* **Instructions for the task**
Repeat every one of the following items verbatim, keeping each line as it stands.

* **Data extract**
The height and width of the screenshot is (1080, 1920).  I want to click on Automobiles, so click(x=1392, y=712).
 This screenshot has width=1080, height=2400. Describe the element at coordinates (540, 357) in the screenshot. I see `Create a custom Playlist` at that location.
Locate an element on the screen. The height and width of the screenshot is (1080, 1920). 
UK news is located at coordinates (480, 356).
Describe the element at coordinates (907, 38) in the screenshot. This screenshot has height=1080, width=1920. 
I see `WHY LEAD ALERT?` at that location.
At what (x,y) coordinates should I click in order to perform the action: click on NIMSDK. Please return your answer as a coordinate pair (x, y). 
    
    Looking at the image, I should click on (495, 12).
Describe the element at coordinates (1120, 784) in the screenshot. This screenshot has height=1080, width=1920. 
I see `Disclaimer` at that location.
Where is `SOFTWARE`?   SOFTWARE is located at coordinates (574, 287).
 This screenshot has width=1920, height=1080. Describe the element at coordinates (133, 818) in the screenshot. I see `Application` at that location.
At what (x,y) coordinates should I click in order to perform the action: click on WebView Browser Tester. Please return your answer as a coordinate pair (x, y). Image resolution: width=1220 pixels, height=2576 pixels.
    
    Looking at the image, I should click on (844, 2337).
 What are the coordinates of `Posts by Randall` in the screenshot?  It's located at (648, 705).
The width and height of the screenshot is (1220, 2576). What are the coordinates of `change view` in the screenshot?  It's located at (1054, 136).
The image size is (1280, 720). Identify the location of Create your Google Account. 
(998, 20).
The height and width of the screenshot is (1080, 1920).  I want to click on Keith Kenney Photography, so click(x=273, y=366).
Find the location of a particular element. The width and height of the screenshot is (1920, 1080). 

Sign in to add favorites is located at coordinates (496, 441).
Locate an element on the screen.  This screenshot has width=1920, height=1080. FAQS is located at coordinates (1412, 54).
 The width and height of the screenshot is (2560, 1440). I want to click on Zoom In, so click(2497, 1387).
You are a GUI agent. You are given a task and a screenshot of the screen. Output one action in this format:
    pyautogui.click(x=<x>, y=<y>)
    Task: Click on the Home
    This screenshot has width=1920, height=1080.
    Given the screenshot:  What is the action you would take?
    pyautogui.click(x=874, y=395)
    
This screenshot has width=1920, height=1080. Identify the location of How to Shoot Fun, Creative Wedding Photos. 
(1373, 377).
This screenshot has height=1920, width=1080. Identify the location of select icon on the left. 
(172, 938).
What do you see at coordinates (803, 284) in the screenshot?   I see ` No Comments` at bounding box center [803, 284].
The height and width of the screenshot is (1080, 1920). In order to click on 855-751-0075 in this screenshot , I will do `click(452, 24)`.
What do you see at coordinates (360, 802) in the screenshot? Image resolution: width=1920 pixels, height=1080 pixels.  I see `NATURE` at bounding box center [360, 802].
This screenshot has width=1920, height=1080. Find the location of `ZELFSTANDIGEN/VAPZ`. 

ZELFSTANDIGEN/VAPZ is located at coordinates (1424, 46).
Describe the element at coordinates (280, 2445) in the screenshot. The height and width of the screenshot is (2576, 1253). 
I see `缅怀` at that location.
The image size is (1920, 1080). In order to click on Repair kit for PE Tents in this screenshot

* **Answer below**
The height and width of the screenshot is (1080, 1920).  I want to click on Automobiles, so click(x=1392, y=712).
 This screenshot has width=1080, height=2400. Describe the element at coordinates (540, 357) in the screenshot. I see `Create a custom Playlist` at that location.
Locate an element on the screen. The height and width of the screenshot is (1080, 1920). 
UK news is located at coordinates (480, 356).
Describe the element at coordinates (907, 38) in the screenshot. This screenshot has height=1080, width=1920. 
I see `WHY LEAD ALERT?` at that location.
At what (x,y) coordinates should I click in order to perform the action: click on NIMSDK. Please return your answer as a coordinate pair (x, y). 
    
    Looking at the image, I should click on (495, 12).
Describe the element at coordinates (1120, 784) in the screenshot. This screenshot has height=1080, width=1920. 
I see `Disclaimer` at that location.
Where is `SOFTWARE`?   SOFTWARE is located at coordinates (574, 287).
 This screenshot has width=1920, height=1080. Describe the element at coordinates (133, 818) in the screenshot. I see `Application` at that location.
At what (x,y) coordinates should I click in order to perform the action: click on WebView Browser Tester. Please return your answer as a coordinate pair (x, y). Image resolution: width=1220 pixels, height=2576 pixels.
    
    Looking at the image, I should click on (844, 2337).
 What are the coordinates of `Posts by Randall` in the screenshot?  It's located at (648, 705).
The width and height of the screenshot is (1220, 2576). What are the coordinates of `change view` in the screenshot?  It's located at (1054, 136).
The image size is (1280, 720). Identify the location of Create your Google Account. 
(998, 20).
The height and width of the screenshot is (1080, 1920).  I want to click on Keith Kenney Photography, so click(x=273, y=366).
Find the location of a particular element. The width and height of the screenshot is (1920, 1080). 

Sign in to add favorites is located at coordinates (496, 441).
Locate an element on the screen.  This screenshot has width=1920, height=1080. FAQS is located at coordinates (1412, 54).
 The width and height of the screenshot is (2560, 1440). I want to click on Zoom In, so click(2497, 1387).
You are a GUI agent. You are given a task and a screenshot of the screen. Output one action in this format:
    pyautogui.click(x=<x>, y=<y>)
    Task: Click on the Home
    This screenshot has width=1920, height=1080.
    Given the screenshot:  What is the action you would take?
    pyautogui.click(x=874, y=395)
    
This screenshot has width=1920, height=1080. Identify the location of How to Shoot Fun, Creative Wedding Photos. 
(1373, 377).
This screenshot has height=1920, width=1080. Identify the location of select icon on the left. 
(172, 938).
What do you see at coordinates (803, 284) in the screenshot?   I see ` No Comments` at bounding box center [803, 284].
The height and width of the screenshot is (1080, 1920). In order to click on 855-751-0075 in this screenshot , I will do `click(452, 24)`.
What do you see at coordinates (360, 802) in the screenshot? Image resolution: width=1920 pixels, height=1080 pixels.  I see `NATURE` at bounding box center [360, 802].
This screenshot has width=1920, height=1080. Find the location of `ZELFSTANDIGEN/VAPZ`. 

ZELFSTANDIGEN/VAPZ is located at coordinates (1424, 46).
Describe the element at coordinates (280, 2445) in the screenshot. The height and width of the screenshot is (2576, 1253). 
I see `缅怀` at that location.
The image size is (1920, 1080). In order to click on Repair kit for PE Tents in this screenshot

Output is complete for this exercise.